Jorhat/Guwahati, Jan. 21: A military court has sentenced an armyman to three-month rigorous imprisonment under army custody for molesting a teenager in Sivasagar district in July last year.
Sivasagar deputy commissioner Jatindra Lahkar told The Telegraph today said he had received an intimation from the army authorities (67 Field Regiment camp at Joysagar) on Saturday informing him of the judgment and order of the court martial case. He said the trial was held in November last and the judgment was delivered on November 27.
The government has offered a job to the victim at the Joysagar office of the State Institute of Rural Development as a project assistant, which she has joined.
The summary court martial also demoted naik Anil Kumar Upadhay, belonging to 287 Field Regiment, a unit of which was based at Naojan camp near Demow till late last year, to the rank of sepoy on November 27 last year.
Upadhay was found guilty of molesting and trying to rape a teenager at Dolopa village under Demow police station on July 13. The girl was collecting firewood when the armyman molested her.
The incident had evoked widespread protests, leading to Upadhay’s arrest after the girl filed an FIR at Demow police station.
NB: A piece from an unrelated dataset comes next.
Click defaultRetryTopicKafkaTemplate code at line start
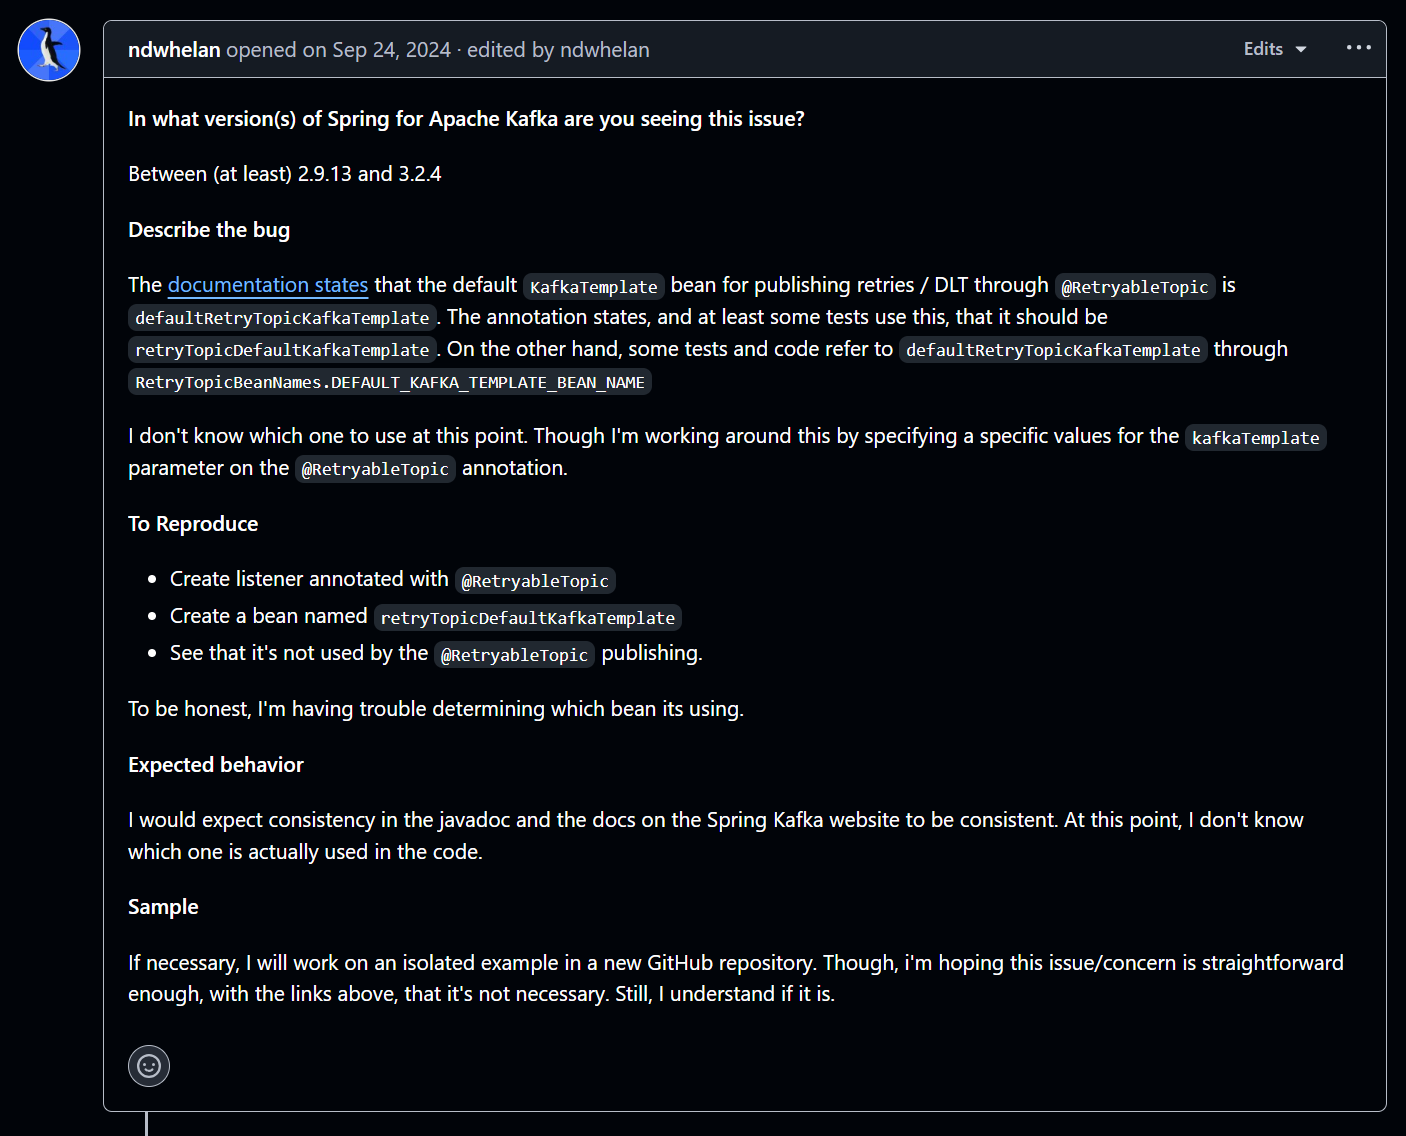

Over 22 organisations, led by All Tai Ahom Students’ Union (Atasu), had led a series of protests and threatened to stage naked protests if the soldier was not brought to justice. A case (No. 114/12) was registered and the accused was produced in the court of the chief judicial magistrate of Sivasagar. Subsequently, however, the court granted the army permission to take custody of the accused for initiating court martial proceedings against him.
The victim and witnesses had given statements at the Sivasagar circuit house following a furore over the army authorities recording statements, including that of the victim, inside its camp during its inquiry against the soldier.
The army had assured strong action against the soldier if he was found guilty.
The decision of the army to sentence the soldier to three months’ jail in army custody has failed to cut ice with many. It has drawn sharp reactions from human rights workers, who said this was another proof of the army placing itself above the law.
Suhas Chakma, director of the Asian Centre for Human Rights in Delhi, said, “If anyone commits a crime, that person goes to jail. In the present case, if the army has to jail its own people, the police can do the same. In such a scenario, parents can jail their children. So why have public jails in the first place? The present case just shows the army’s sense of impunity, that they place themselves above the law. “This is a result of Section 197 CrPC being amended in 1997, with the Centre trying to protect policemen who may have been guilty of crimes committed during the Punjab disturbances. This impunity has been extended to all security forces, state or central, and you cannot prosecute them in a civil court without the permission of the government,” he added.
Anjuman Ara Begum, a member of Women in Governance, a network of women’s rights activists, said, “The military court has failed to provide justice to the molestation victim since the order passed by it will have no deterrent effect. Imprisonment for only three months, that too in army custody, is far less a punishment compared to the sensitive nature of the crime.”
She pointed out that under Section 354 IPC, the punishment for molestation or outraging the modesty of women is imprisonment for a term that may extend up to two years, with or without fine.
She said army personnel who commit crime against civilians, particularly in case of sensitive crimes such as sexual violence, should be tried in civil courts instead of military courts.
Atasu adviser Ashwini Chetia, while partially welcoming the verdict, said it had “brought out the truth”. He said their efforts to punish the armyman had materialised but its quantum was “too lenient”.